Minha Praça, Minha Vida

29/08/2020

Murilo Barroso (Escritor aprendiz de prosa e verso)

Não é desdém ao programa habitacional (Minha Casa Minha Vida), até porque esse reside em meu coração e ainda que não atenda – na plenitude – à carência da moradia, possa me enfartar de angústia.

Trata-se de uma rede hoteleira, a céu aberto, com “status” além de cinco estrelas. Uma hospedaria coetânea de remotos infortúnios sociais com instalações em todas as cidades brasileiras, tendo sede no Rio de Janeiro, onde, possui sua maior clientela composta por sobreviventes do limiar da miséria -moradores de rua.

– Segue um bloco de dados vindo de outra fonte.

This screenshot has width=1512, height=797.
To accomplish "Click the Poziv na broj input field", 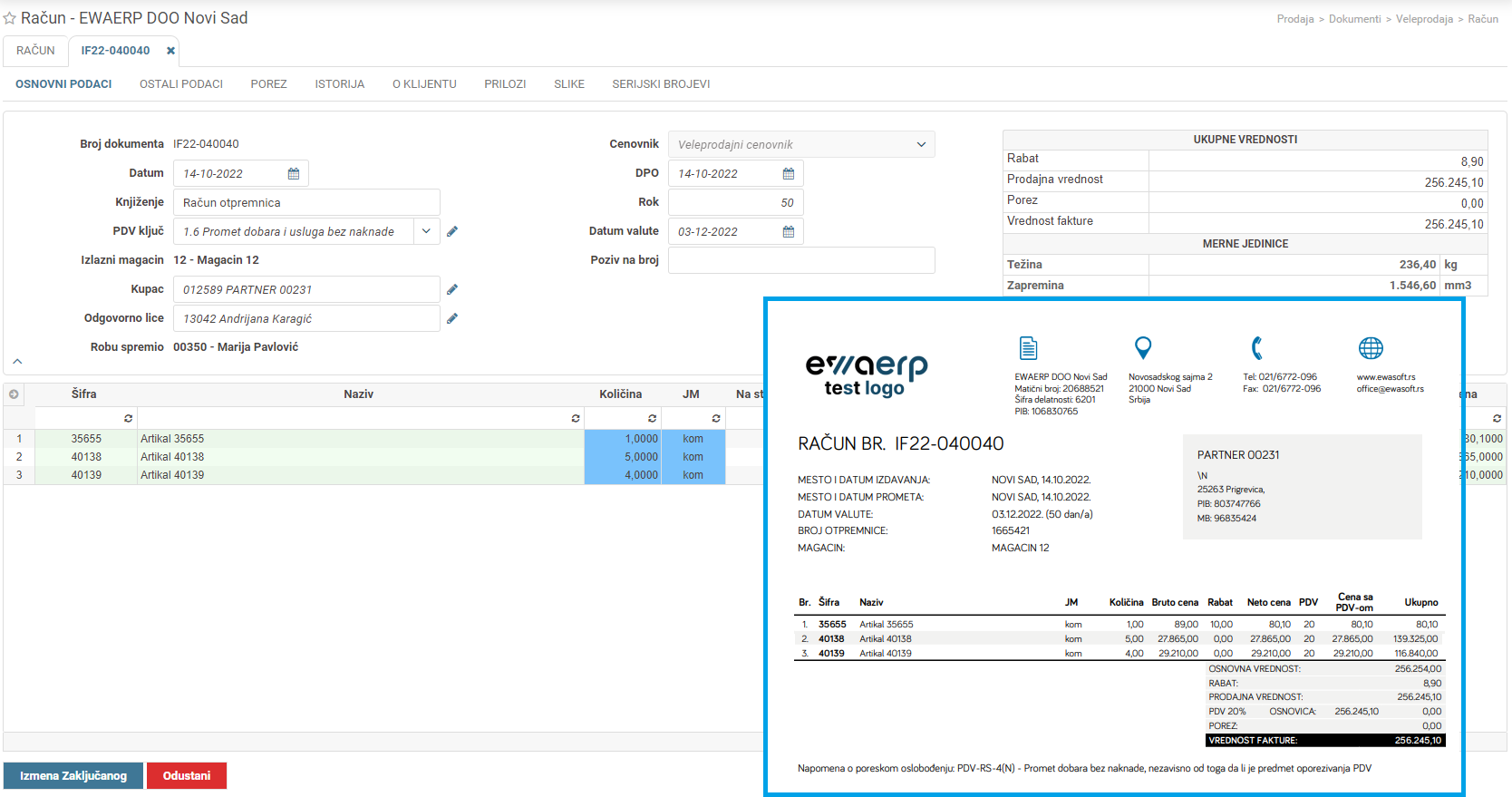I will pyautogui.click(x=801, y=260).
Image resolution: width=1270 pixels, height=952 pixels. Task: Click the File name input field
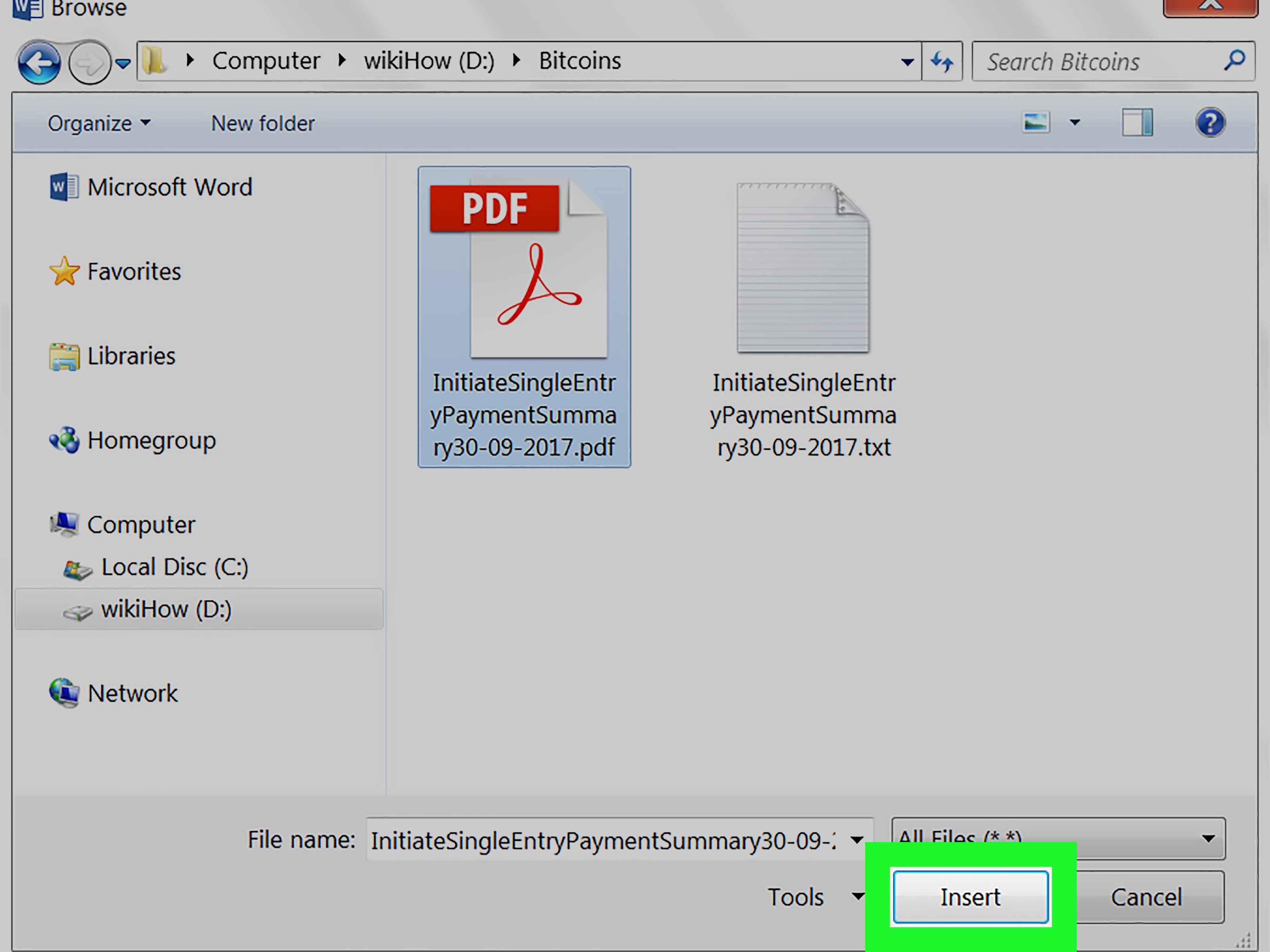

Por coincidência ou punição, uma dessas praças instala-se à frente da janela do meu quarto, de onde tudo escuto e vejo ao passar noites insones. Ali está, diante dos meus olhos, fazendo-me chorar, tolhendo-me a visão do espaço público que deveria ser pitoresco, todavia já não é mais pela disfunção constrangedora e dantesca que ocupa seus bancos.

Essa estada ao relento, com verossimilhança de purgatório, é quase exclusiva dos exclusos. Seus aconchegos são os mais precarizados da pobreza, oferecendo colchões sem espuma, lençóis de papelão, banho pluvial, tudo na companhia picante dos pernilongos que muitas vezes passam despercebidos pelo torpor de alucinógenos, pela resignação, ou mesmo, pela falta de energia corporal dos hóspedes. Nada é apetitoso, além da fome voraz. A comida quando existe é insípida e sem valor nutricional. No cardápio, apenas porções do esmolar cotidiano que amealha em “containers” de lixo ou de alguma mão clemente e solitária. Com essa gastronomia, sem sal nem açúcar, resta aos inquilinos o sol como café da manhã, onde haverá um pouco de vitamina D.

Esses hóspedes, geralmente não têm vínculos familiares, são dependentes químicos, motivados por desilusão, sofrem de algum distúrbio mental, sem nenhuma perspectiva de dignidade humana, vivendo a mercê da própria desdita e ainda vilipendiados pelo olhar indolente ou repressivo da sociedade “normal” que se coaduna a ineficiência das escassas políticas públicas.

Algumas pessoas apedrejam esses excomungados e, o governo que constrói os hotéis, por vezes corrupto, desvia alguns bancos, superfaturando o concreto, surrupiando a espuma dos colchões, tudo sem nenhum constrangimento em face a impunidade que até o reelege.

Os infortunados irmãos não acessam os programas sociais assistencialistas. Não obstante, alguns atiradores de pedras, espuriamente afeitos ao “jeitinho brasileiro” de se dar bem, burlam os procedimentos legais e se beneficiam como se fossem cidadãos respeitáveis e honestos.

Não tenho como me isentar de alguma culpa. Não sou Santo. O que tento é me redimir, parcialmente, com esta ínfima, cômoda e singela narrativa, visando mexer no coração da sociedade civil e das instituições públicas, para se promover uma sinergia geradora de justiça social. Esses sofredores não merecem asco. Eles sequer contaminam por infecção viral, pois não recebem abraços, vivem no isolamento crônico sob eterno “lockdown” do descaso que a vida lhes decretou.

Juro que tentei, covardemente, um subterfúgio que me alijasse desse clima caótico. Assim, por não suportar tantas noites mal dormidas e a sensação constante de impotência, comecei a arrumar as malas, no entanto o subconsciente bateu a janela do córtex cerebral, alertando-me da fuga inútil, pois mesmo que eu fugisse na madrugada, na ponta do pé, sem deixar endereço para ninguém, fosse aonde fosse: seria acompanhado pela praça.